KKR's publicly traded private credit fund is currently facing pressure on its near-term returns. The company's Chief Financial Officer, Robert Lewin, indicated on Wednesday that KKR perceives greater opportunities within non-traded investment vehicles.
Business development companies (BDCs), which are private debt funds, have seen their public share prices decline. Simultaneously, redemption requests for their non-traded counterparts have increased. Investors are expressing concerns about credit markets and exposure to the software sector.
Lewin noted that approximately $17 billion of KKR's capital, specifically in direct lending, is held in the BDC format, with $14 billion situated in FSK. He acknowledged that FSK has encountered pressure on its returns in the near term, primarily due to some subordinated exposure.
Competitors such as Blue Owl and BlackRock have also experienced share sell-offs as redemption requests for their key funds surpassed the 5% threshold. Some firms, like Blackstone, have subsequently relaxed this limit to 7% or higher.
Concerns within the private credit market intensified last year following the collapses of auto parts supplier First Brands and subprime lender Tricolor. These jitters have extended to the software industry, as artificial intelligence poses a threat to the pricing power of software companies, which have attracted substantial private funding over the past two decades.
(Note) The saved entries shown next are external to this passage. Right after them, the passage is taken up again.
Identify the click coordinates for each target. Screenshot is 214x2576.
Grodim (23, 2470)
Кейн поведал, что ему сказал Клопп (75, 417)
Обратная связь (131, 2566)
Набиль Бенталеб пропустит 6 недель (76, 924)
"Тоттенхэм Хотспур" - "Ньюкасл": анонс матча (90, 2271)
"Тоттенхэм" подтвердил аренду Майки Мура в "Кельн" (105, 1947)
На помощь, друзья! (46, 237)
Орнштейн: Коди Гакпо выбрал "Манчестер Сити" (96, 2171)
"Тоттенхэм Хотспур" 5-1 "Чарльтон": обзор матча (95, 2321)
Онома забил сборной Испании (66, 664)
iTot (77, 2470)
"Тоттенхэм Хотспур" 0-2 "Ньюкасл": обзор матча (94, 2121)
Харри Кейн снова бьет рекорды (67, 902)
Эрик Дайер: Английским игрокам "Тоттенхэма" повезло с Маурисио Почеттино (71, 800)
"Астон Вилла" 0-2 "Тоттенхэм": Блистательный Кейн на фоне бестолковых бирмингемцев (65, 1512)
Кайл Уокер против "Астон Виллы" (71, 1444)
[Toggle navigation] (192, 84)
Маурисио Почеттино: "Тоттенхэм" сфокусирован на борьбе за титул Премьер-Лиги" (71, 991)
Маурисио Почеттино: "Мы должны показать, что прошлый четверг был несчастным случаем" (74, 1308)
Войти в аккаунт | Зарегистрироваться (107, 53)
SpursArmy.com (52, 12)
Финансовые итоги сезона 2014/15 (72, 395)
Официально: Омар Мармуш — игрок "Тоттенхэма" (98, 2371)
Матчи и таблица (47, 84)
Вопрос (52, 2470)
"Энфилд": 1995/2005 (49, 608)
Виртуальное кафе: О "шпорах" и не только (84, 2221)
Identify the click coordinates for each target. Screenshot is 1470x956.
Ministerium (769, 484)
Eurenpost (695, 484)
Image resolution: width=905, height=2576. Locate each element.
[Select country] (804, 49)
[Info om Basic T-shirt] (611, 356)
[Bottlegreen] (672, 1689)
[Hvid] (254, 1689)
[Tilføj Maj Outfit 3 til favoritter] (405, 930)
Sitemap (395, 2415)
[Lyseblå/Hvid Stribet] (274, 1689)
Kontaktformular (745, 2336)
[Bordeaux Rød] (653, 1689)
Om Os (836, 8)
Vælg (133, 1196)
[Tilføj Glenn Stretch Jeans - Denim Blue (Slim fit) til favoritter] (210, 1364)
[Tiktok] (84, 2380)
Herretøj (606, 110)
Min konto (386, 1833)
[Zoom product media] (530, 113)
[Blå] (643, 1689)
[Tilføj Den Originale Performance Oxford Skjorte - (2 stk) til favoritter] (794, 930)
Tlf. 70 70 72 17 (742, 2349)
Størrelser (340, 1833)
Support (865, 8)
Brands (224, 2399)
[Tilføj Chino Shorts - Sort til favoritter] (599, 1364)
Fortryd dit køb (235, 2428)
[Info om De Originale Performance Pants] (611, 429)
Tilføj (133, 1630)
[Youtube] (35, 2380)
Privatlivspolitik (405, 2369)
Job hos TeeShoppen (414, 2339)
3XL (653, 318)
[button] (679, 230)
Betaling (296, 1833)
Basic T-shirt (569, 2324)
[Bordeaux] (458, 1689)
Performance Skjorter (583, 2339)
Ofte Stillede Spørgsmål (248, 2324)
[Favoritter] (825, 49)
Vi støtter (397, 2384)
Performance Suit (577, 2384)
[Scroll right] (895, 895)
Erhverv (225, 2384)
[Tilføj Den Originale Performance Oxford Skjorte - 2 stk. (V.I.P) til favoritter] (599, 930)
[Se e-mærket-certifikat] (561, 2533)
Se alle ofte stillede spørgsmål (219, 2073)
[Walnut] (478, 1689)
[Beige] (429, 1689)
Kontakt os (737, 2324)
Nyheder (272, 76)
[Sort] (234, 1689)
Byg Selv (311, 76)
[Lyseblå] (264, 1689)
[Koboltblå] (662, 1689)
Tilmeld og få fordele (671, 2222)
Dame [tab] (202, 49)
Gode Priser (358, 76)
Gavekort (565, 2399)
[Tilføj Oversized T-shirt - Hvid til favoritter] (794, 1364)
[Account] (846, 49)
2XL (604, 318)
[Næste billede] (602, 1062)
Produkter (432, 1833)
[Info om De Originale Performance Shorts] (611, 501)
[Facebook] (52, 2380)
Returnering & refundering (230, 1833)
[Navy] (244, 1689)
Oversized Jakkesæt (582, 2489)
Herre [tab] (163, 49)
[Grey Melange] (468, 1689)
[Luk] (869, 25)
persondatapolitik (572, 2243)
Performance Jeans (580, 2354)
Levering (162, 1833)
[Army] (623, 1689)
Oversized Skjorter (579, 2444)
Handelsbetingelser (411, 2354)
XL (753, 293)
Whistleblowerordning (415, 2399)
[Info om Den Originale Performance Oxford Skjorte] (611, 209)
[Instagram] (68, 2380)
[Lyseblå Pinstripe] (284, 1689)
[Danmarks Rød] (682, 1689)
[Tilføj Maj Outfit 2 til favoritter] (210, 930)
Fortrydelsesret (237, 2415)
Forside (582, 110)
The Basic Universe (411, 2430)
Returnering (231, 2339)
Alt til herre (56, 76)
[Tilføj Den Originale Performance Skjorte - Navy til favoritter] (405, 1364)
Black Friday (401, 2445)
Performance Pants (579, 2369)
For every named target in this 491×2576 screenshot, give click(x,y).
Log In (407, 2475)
FSK's filings reveal over 16% exposure to software and related companies. In contrast, KKR's insurance business, Global Atlantic, has roughly 2.5% exposure to software, according to Lewin.
Lewin anticipates that AI will create significant winners and some underperformers within the business landscape, with certain companies potentially being disintermediated over time. He also stated that capital markets remain fairly robust globally, despite geopolitical and tariff volatility.
KKR projects first-quarter capital markets revenue to range between $200 million and $225 million, aligning with the revenue from the same period last year.